● **What to work on**: Pull every line that includes the word "legend" from the data.

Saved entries
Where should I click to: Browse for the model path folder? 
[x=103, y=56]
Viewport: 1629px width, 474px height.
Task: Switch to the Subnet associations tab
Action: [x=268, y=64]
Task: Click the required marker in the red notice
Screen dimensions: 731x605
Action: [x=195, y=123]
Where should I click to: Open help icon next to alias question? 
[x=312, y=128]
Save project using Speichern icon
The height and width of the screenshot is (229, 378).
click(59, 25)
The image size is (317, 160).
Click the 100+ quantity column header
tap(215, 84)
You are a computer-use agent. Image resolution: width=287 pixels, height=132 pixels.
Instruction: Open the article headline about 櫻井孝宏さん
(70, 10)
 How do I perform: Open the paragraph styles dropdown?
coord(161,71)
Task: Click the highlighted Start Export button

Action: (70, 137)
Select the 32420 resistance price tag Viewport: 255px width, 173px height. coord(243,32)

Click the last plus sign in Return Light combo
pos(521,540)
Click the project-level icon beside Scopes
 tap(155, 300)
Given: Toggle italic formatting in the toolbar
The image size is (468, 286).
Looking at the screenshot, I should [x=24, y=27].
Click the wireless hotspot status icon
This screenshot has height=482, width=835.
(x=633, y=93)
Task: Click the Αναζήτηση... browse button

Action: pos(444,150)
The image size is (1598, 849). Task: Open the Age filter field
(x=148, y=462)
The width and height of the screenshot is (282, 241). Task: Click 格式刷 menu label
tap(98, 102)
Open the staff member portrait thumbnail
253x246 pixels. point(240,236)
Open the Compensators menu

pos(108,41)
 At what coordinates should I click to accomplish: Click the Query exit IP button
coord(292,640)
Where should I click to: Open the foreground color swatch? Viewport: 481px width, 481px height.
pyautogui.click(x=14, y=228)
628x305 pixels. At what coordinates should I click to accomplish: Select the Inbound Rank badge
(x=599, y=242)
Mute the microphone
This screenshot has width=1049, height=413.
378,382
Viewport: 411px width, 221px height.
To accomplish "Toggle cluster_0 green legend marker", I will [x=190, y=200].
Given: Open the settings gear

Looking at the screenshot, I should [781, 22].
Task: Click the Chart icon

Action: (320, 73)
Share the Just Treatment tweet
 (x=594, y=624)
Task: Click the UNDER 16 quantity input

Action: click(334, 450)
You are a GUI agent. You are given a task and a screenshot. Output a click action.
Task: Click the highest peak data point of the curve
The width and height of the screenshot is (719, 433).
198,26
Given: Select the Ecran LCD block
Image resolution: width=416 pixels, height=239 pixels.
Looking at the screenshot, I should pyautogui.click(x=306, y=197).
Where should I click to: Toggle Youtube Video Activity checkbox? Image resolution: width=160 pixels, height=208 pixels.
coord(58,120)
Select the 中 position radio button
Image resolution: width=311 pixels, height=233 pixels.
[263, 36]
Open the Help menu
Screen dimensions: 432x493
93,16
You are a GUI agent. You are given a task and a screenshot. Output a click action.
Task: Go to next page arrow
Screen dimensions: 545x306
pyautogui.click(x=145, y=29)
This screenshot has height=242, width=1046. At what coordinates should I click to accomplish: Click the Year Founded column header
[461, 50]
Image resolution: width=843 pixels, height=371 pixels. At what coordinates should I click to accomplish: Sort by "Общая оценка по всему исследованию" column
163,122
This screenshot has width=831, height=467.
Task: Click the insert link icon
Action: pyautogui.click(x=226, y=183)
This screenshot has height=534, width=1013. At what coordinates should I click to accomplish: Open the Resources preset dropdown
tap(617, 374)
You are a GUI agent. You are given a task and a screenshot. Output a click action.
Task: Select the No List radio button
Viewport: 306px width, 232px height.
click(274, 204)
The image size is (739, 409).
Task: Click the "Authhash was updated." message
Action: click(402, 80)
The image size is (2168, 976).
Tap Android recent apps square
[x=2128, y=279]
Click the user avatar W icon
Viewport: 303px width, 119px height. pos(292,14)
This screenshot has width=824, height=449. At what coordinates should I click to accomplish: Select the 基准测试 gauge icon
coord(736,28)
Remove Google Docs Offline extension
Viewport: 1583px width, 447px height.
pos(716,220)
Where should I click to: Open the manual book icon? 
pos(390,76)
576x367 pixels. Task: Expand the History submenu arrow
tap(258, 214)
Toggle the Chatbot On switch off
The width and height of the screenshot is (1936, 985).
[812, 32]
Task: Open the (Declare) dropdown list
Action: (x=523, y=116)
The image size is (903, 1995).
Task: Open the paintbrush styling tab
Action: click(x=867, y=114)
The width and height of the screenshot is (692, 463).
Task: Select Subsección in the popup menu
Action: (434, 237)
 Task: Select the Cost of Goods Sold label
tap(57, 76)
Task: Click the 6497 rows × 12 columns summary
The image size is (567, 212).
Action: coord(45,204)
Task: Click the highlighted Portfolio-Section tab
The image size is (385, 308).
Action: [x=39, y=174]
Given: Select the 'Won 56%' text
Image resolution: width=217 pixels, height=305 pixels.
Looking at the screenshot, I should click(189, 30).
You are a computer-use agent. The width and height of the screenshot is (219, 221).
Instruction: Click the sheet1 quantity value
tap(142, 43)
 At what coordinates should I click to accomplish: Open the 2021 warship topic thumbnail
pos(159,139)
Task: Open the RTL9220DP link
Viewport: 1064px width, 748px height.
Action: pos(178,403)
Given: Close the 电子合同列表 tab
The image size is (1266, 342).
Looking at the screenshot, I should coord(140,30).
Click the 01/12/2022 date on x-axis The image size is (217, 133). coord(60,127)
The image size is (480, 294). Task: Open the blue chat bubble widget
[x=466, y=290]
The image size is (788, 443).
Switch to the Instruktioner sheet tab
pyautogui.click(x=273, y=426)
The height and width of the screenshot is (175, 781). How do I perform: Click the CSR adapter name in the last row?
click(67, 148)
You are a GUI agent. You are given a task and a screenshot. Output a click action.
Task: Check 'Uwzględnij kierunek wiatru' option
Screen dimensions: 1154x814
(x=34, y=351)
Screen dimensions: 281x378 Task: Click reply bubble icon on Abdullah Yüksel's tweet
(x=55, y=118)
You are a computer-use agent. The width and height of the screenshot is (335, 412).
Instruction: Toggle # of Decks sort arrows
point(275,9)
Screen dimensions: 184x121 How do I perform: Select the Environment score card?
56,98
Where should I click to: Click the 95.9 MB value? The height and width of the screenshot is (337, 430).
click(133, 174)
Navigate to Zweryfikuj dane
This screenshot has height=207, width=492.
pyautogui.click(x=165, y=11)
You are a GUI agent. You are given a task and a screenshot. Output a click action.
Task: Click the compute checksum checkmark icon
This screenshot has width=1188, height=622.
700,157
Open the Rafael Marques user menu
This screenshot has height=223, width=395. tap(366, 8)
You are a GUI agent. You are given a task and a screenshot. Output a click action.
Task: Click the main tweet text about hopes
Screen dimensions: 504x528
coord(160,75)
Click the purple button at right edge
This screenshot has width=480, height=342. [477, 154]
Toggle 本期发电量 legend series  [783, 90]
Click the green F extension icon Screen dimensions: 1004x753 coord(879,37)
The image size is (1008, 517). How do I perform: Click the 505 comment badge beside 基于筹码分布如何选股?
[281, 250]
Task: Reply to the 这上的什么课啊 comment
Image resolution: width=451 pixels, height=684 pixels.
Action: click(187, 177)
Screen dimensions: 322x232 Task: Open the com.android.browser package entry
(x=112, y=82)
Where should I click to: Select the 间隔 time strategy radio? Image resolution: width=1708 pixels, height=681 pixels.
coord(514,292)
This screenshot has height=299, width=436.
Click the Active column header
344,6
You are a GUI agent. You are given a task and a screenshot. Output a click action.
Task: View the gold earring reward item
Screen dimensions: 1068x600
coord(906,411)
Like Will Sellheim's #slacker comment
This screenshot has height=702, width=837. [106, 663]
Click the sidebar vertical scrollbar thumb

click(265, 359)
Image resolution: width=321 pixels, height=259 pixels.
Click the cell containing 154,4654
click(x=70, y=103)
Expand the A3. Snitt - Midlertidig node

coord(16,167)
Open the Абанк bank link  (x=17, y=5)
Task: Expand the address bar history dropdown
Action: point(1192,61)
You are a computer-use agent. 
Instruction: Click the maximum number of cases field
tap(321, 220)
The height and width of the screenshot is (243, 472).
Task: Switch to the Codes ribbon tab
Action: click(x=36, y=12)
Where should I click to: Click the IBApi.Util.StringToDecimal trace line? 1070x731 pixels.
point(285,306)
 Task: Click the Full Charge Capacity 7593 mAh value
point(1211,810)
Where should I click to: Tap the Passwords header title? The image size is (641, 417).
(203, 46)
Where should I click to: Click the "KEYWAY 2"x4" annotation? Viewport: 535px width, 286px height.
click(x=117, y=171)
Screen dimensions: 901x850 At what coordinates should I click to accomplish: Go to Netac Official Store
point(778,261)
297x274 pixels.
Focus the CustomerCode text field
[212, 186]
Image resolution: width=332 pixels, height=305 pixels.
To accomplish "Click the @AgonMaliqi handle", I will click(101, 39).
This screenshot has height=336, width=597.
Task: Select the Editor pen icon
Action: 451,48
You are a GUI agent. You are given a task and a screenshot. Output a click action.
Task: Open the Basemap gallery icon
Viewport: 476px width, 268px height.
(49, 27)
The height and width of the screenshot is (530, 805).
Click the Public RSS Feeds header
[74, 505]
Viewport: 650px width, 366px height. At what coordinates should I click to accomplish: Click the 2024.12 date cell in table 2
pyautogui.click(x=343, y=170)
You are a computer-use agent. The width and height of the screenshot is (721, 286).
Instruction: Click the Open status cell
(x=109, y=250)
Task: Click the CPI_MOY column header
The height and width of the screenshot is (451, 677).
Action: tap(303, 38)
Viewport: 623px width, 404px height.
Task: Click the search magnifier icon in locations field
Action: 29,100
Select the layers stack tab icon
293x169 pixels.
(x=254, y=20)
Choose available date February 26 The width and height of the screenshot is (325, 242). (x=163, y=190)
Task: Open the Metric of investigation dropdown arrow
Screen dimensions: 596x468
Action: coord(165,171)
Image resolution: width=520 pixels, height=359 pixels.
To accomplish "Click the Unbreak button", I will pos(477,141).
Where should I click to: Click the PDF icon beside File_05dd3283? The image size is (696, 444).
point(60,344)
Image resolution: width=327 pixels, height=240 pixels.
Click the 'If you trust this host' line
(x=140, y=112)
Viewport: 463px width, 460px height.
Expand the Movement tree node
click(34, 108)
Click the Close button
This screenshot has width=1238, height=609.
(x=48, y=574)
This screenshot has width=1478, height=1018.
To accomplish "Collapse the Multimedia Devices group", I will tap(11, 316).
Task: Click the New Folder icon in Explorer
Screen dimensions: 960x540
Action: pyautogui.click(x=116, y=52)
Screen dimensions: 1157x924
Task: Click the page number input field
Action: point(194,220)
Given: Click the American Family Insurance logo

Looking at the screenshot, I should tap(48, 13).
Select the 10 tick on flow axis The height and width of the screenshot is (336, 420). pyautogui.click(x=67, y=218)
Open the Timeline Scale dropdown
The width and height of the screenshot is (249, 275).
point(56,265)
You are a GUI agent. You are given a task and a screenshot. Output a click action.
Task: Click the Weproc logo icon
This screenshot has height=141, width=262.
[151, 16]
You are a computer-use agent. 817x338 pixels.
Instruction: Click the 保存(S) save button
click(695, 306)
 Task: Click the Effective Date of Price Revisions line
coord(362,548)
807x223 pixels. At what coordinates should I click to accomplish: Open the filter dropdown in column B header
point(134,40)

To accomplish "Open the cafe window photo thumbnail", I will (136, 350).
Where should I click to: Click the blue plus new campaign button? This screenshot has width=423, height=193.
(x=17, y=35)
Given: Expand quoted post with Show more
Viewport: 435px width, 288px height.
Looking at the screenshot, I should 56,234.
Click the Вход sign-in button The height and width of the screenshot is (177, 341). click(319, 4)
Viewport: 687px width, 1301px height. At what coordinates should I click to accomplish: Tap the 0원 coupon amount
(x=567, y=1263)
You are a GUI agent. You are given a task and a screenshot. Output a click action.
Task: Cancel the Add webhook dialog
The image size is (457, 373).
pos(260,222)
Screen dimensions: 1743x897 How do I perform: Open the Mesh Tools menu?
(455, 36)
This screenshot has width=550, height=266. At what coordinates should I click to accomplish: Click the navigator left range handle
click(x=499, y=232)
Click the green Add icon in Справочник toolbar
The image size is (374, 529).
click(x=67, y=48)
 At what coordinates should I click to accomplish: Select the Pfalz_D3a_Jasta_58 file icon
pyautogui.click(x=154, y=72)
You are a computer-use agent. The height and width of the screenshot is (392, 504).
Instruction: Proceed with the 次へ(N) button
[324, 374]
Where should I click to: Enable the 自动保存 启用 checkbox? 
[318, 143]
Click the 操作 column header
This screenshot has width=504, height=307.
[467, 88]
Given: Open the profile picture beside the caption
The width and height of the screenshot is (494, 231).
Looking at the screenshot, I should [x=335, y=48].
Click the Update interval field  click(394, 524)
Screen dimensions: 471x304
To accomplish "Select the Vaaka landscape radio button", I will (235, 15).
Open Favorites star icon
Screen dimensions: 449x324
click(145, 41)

● **Your solution**:
To accomplish "Toggle cluster_0 green legend marker", I will [x=190, y=200].
Toggle 本期发电量 legend series  [783, 90]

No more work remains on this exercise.